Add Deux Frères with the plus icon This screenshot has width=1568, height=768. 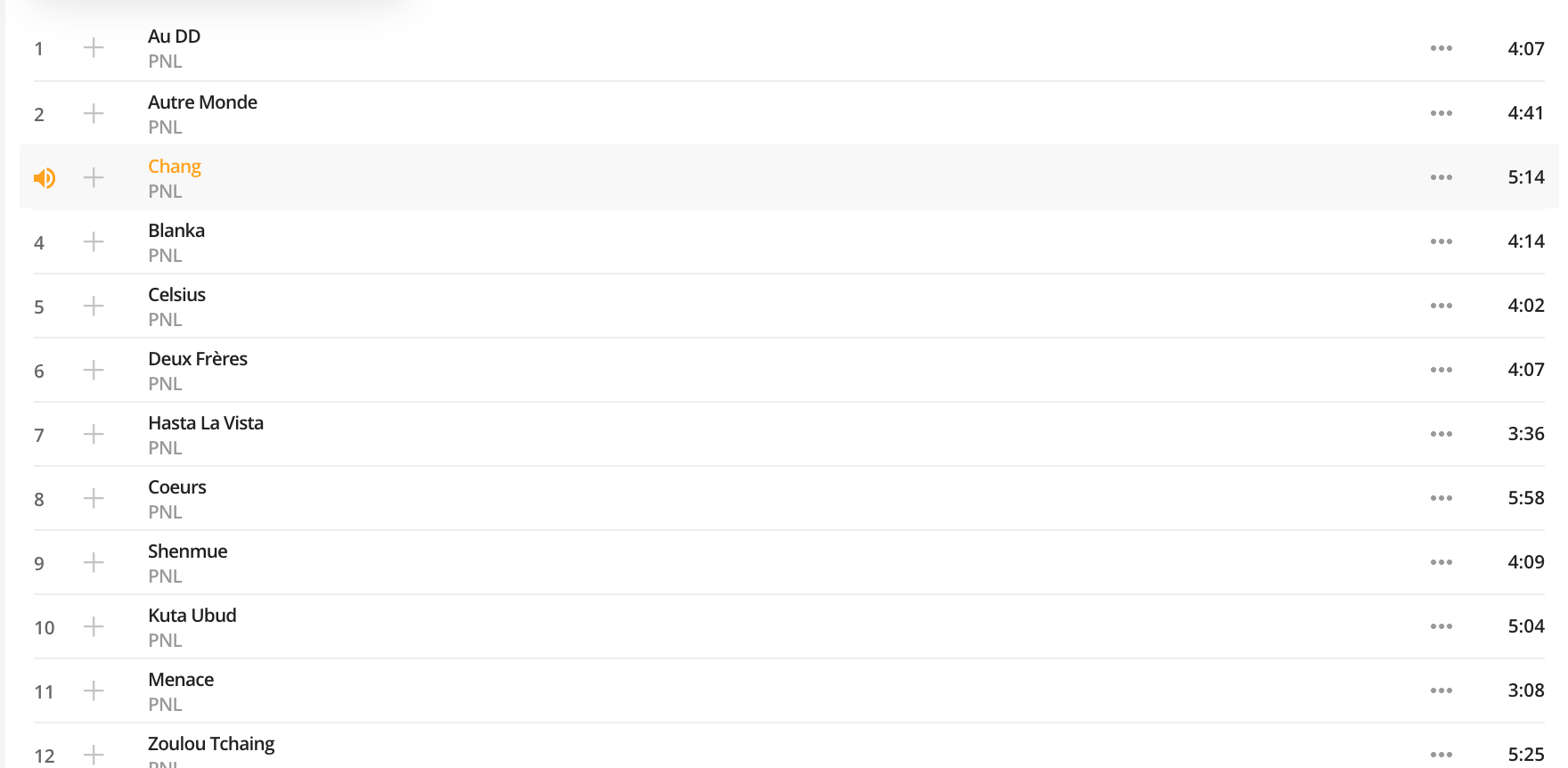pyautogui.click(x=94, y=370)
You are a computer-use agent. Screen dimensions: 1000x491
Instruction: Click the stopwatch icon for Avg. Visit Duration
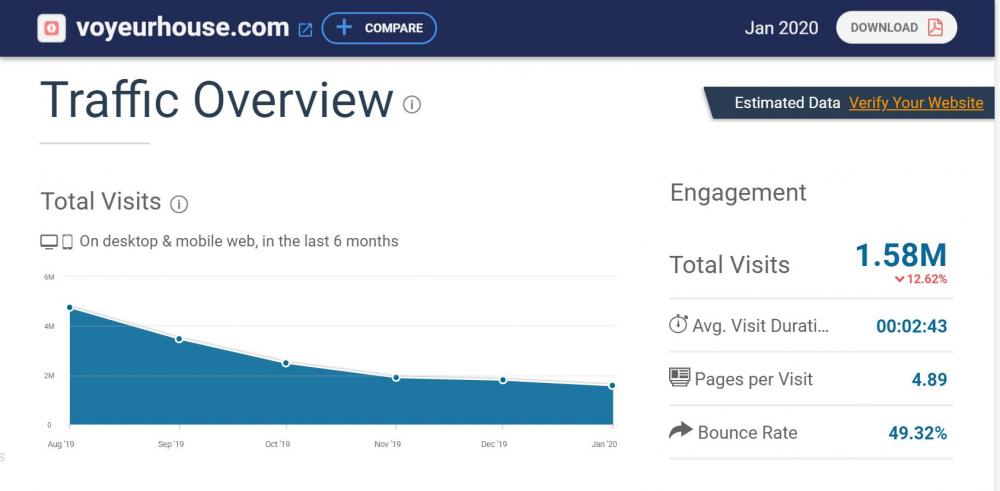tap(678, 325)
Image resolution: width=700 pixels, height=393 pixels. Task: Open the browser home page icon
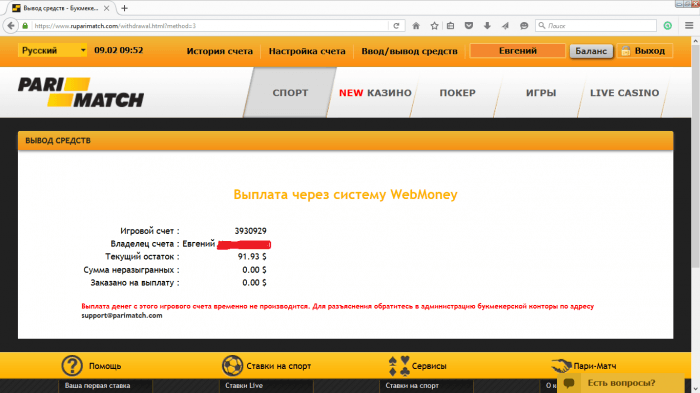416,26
########
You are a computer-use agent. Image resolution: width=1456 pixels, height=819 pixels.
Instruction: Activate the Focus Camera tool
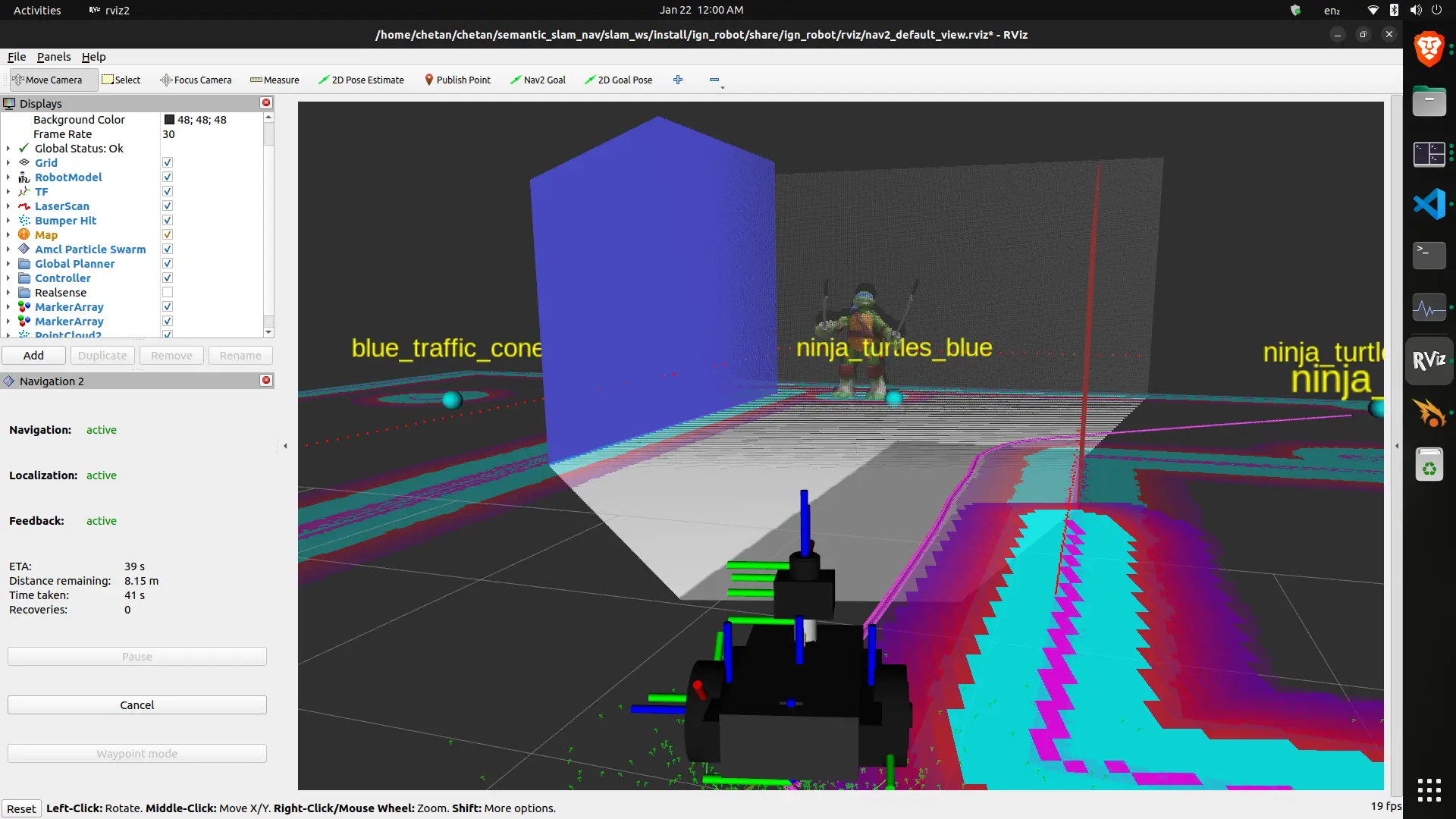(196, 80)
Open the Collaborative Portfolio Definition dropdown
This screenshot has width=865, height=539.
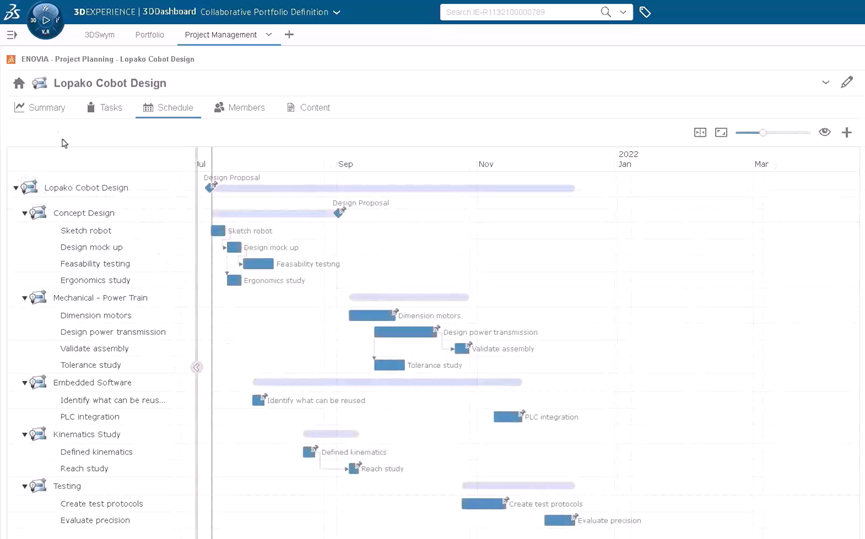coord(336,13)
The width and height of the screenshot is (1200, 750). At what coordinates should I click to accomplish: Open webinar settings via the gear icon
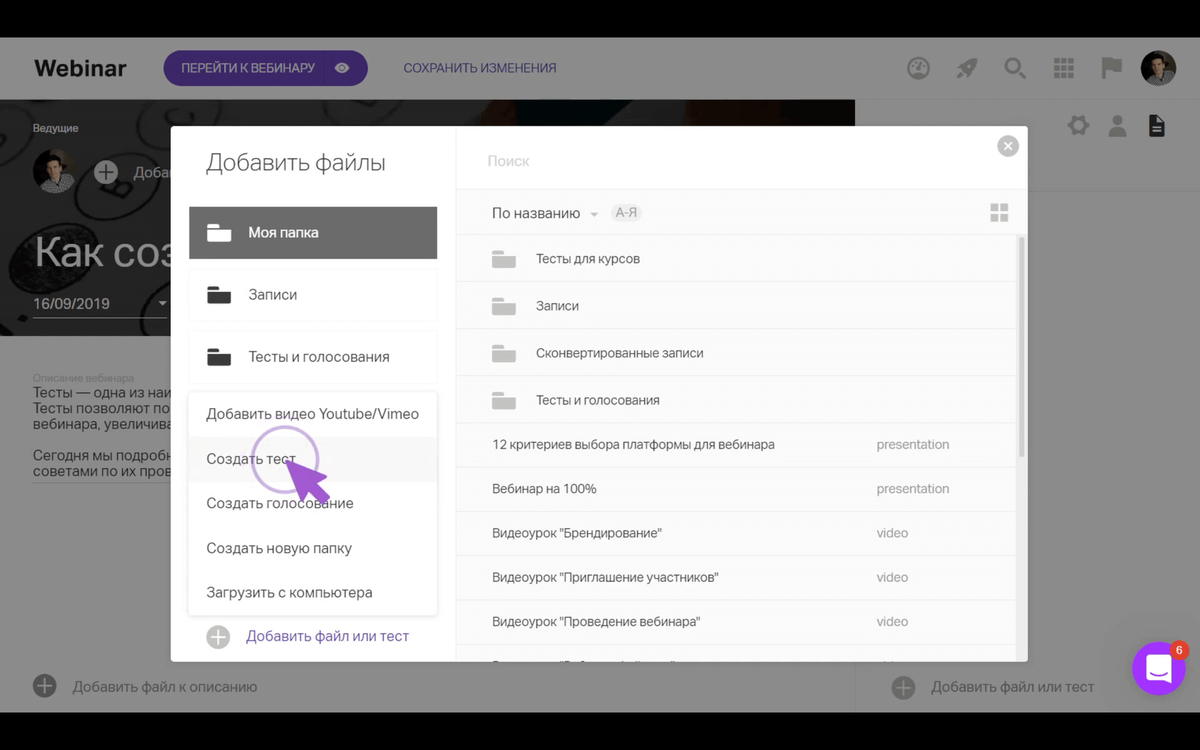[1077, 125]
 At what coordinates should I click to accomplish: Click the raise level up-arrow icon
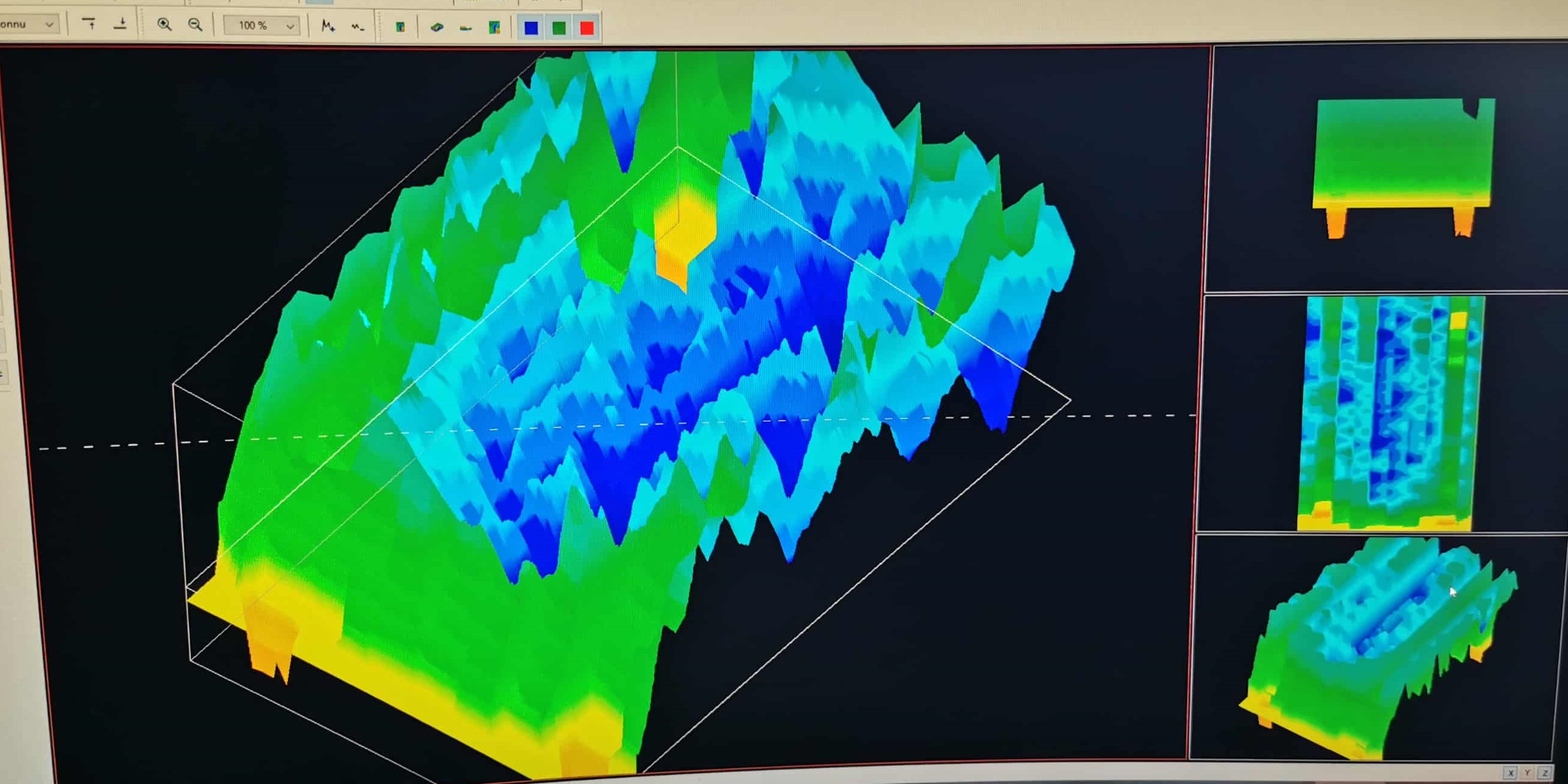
########
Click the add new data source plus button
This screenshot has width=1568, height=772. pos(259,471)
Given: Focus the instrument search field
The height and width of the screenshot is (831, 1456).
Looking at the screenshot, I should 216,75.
########
Rewrite every line from the one containing "You are a computer-use agent. Image" through the one containing "coord(336,13)", requests included. Multiply each coordinate in the answers by 0.3 and round to whole numbers, with halves going up, and leave the pictures out.

You are a computer-use agent. Image resolution: width=1456 pixels, height=819 pixels.
Instruction: Activate the Focus Camera tool
(59, 24)
Open the Collaborative Portfolio Definition dropdown
This screenshot has width=865, height=539.
coord(101,4)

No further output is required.